A seminar in February revolves around the construction industry. Architect Stefanie Tseggai has been invited to talk about her work at a ‘circular’ firm, which reuses materials to build a wide variety of structures – from playgrounds built out of windmills, to an office inside an abandoned swimming pool (more examples can be found here). The reuse of materials often goes unnoticed: ‘I love it when you don’t instantly see it, because it just looks good,’ says a smiling Tseggai.
But the looks may not even be the best part of this circular approach. According to Tseggai, the ecological footprint of a project can be decreased with up to ninety percent. Students Leander and Nikki think others in the construction industry should follow this example. ‘Sustainability is not enough at the back of the minds of those who design buildings, even though the design the largest impact on the outcome. We need to think ahead.’

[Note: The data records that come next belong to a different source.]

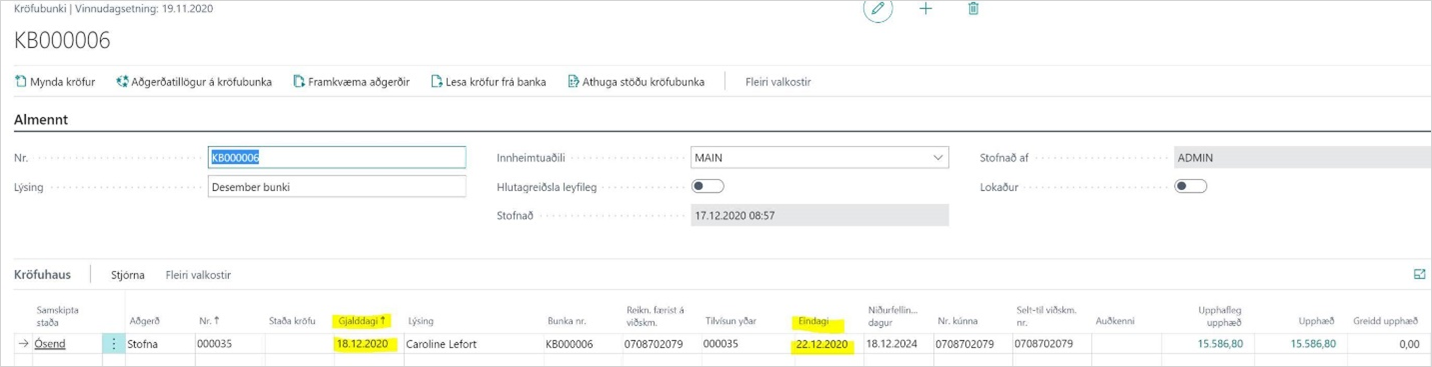The height and width of the screenshot is (367, 1432).
Task: Click the Ósend status link
Action: point(51,344)
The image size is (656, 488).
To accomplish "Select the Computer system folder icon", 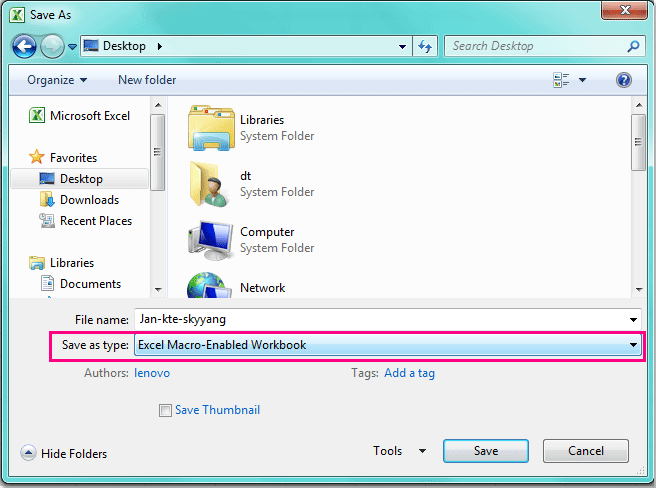I will coord(210,240).
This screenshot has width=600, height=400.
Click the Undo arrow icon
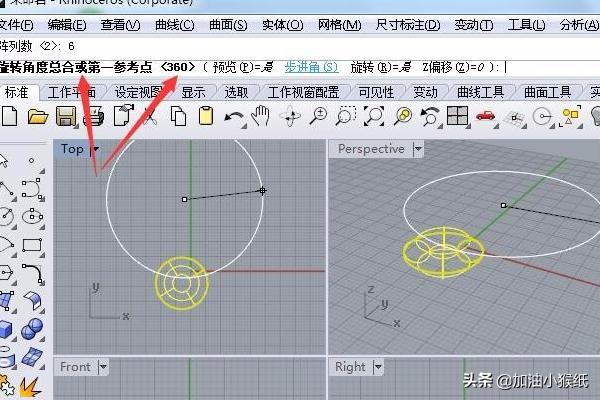click(x=234, y=117)
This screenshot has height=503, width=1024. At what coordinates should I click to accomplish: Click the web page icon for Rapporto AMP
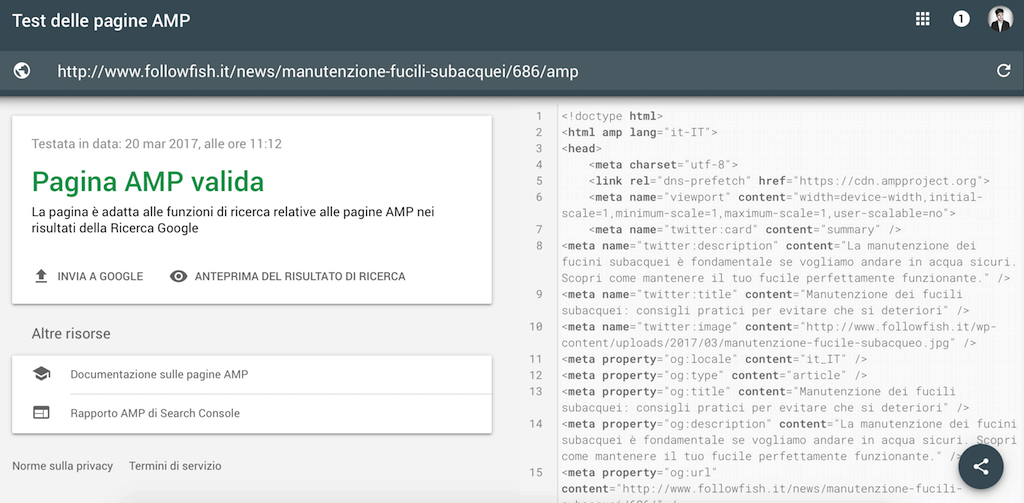click(x=41, y=413)
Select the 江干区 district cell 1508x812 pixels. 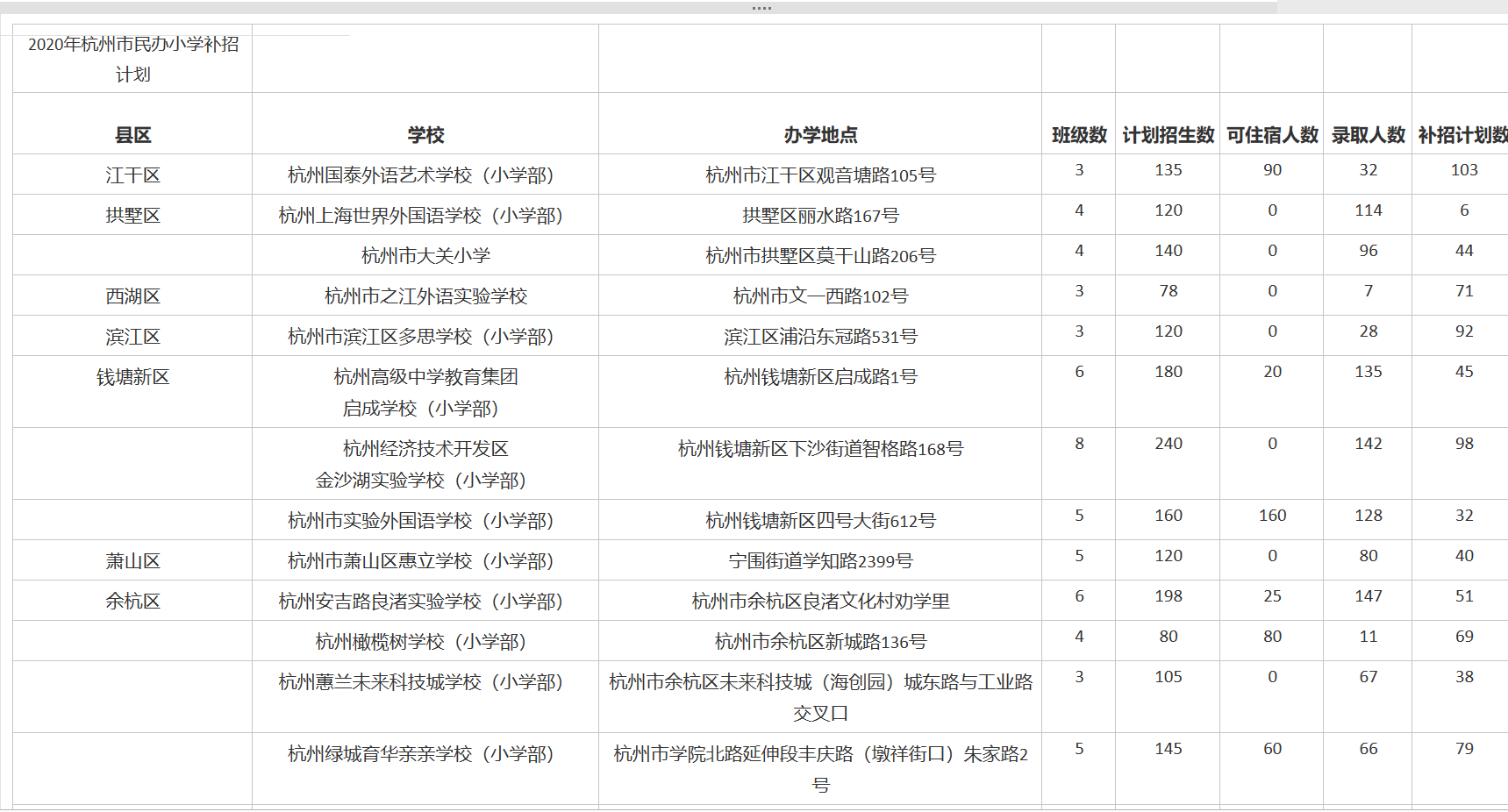point(133,175)
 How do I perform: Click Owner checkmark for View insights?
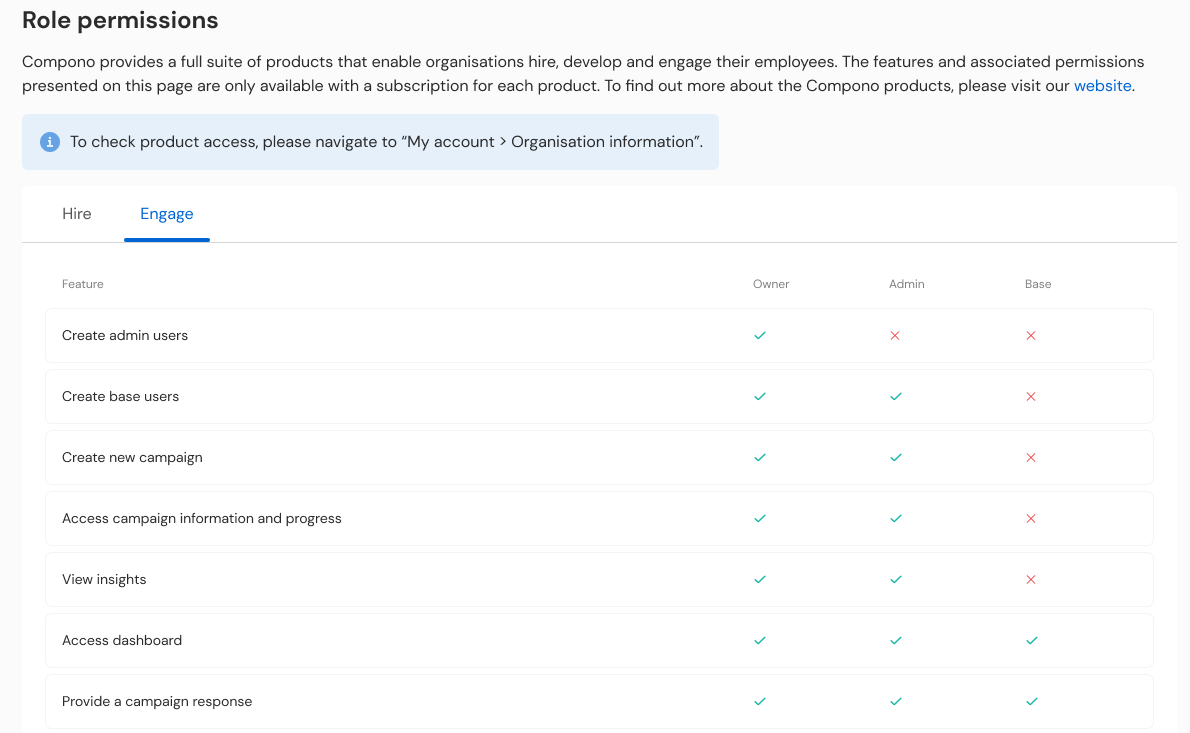pos(760,580)
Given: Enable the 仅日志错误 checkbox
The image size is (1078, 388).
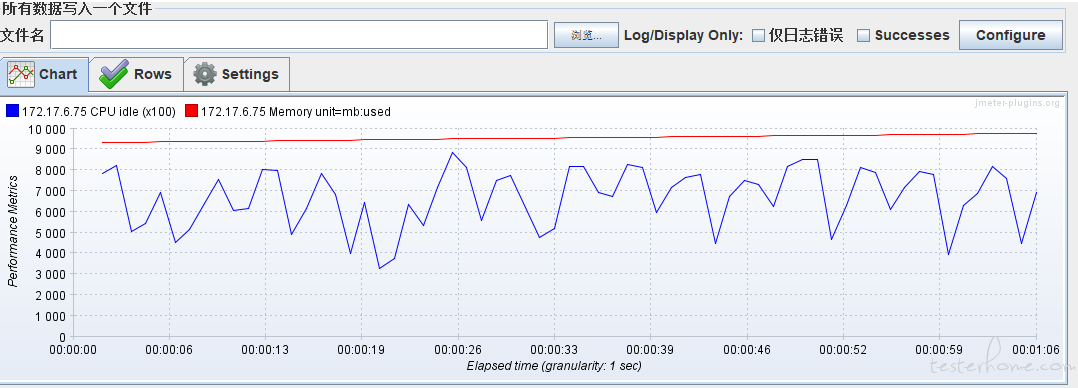Looking at the screenshot, I should (x=758, y=36).
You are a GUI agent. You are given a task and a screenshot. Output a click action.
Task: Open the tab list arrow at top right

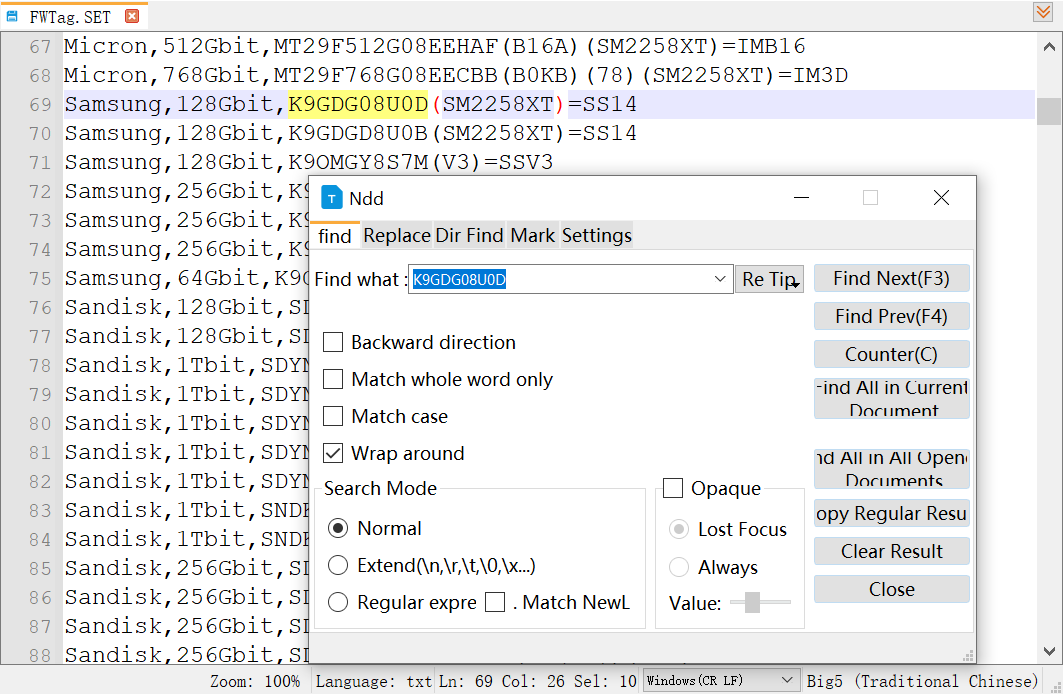click(x=1042, y=13)
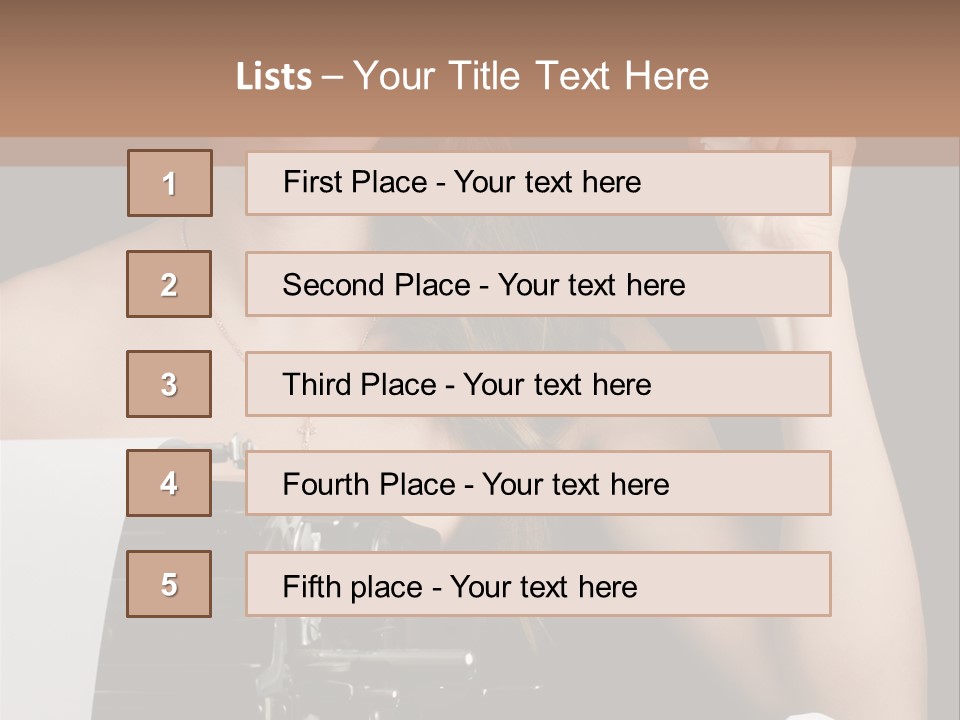The width and height of the screenshot is (960, 720).
Task: Click 'Your text here' in Third Place row
Action: [x=557, y=385]
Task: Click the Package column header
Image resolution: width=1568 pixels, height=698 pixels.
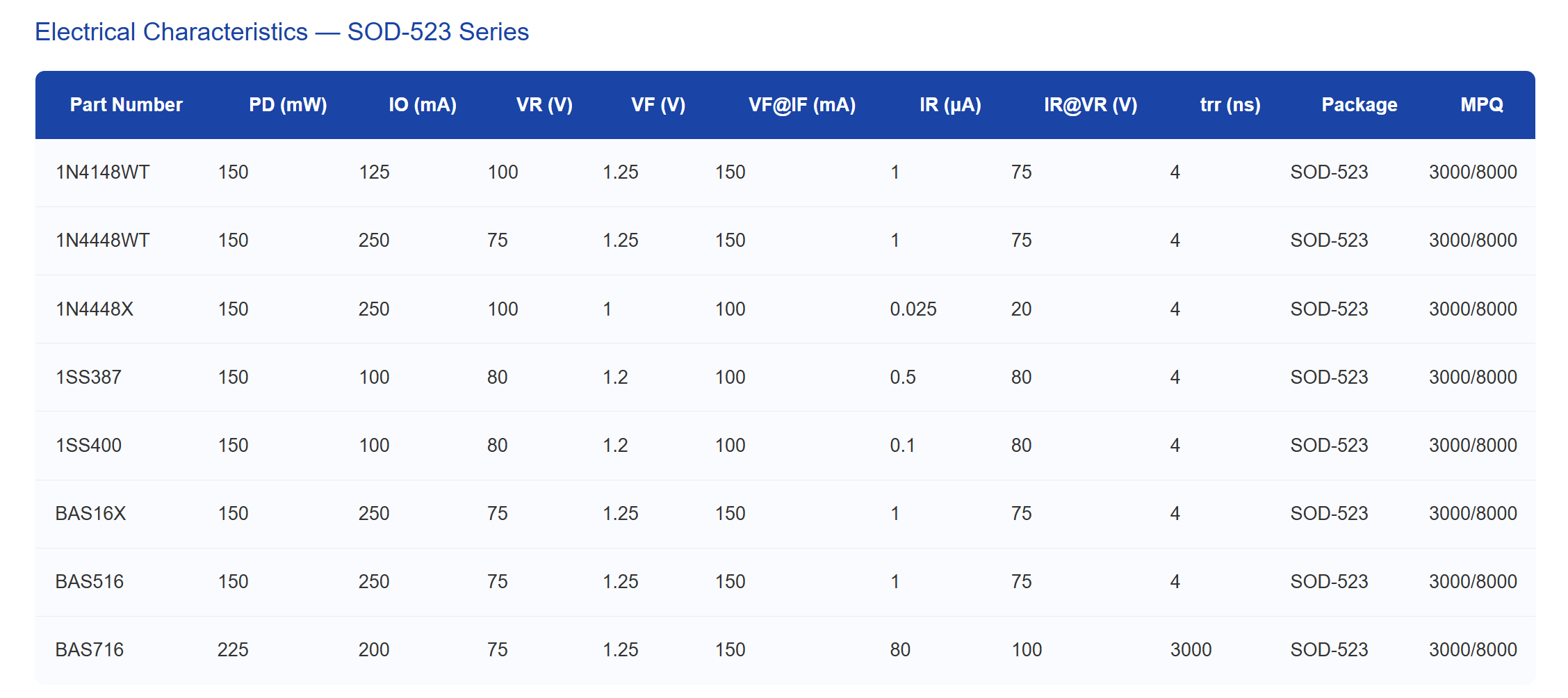Action: click(1359, 105)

The students are doing just that by discussing concrete challenges, such as the unpopularity of shared housing facilities. ‘People usually treat their own property well,’ argues a student. ‘But when it comes to sharing with strangers, we often need an incentive, financially or otherwise.’ There are more subtle ways, another student adds: ‘Create a positive association with the shared facilities, by installing laundry machines at the top of buildings for example, so that people can enjoy the view.’
Ideas are good, ‘but beware of the pitfalls,’ says René Kleijn, the coordinator of the course. To ensure the pitfalls don’t go unnoticed, his students work on a practical assignment: to find solutions for the sustainability problems of local organisations. For instance, one group investigates the operating rooms of the Leiden University Medical Centre (LUMC). The students discover that recyclable materials are being incinerated and that kits are thrown away in their entirety, even when not all tools have been used during an operation.
By the end of April, the investigators present their solutions online. More recyclable tools, containers for plastic waste, and training for employees to change their attitudes. ‘People tend to forget that greenhouse gasses hurt public health. This should be of more importance than the unease towards taking measures.’ The developments during the corona crisis have given them hope: ‘The LUMC Green Team has tried to alter the guidelines for years, and now they are finally making progress. This shows that change is possible, given the right motivation.’
An interesting ride
Motivation is also what the Honours Class participants have shown, according to coordinator Kleijn. Once all pitches are finished, he expresses his gratitude for their enthusiasm. ‘The last few months have been an interesting ride. Thank you all!’ More sustainable solutions will be needed, but now it is time for a breather. ‘I hope we can organise a better ending to this course someday – maybe with a drink in our hands,’ proposes Kleijn with a wink. After hours of video calling, that suggestion can count on nothing but applause.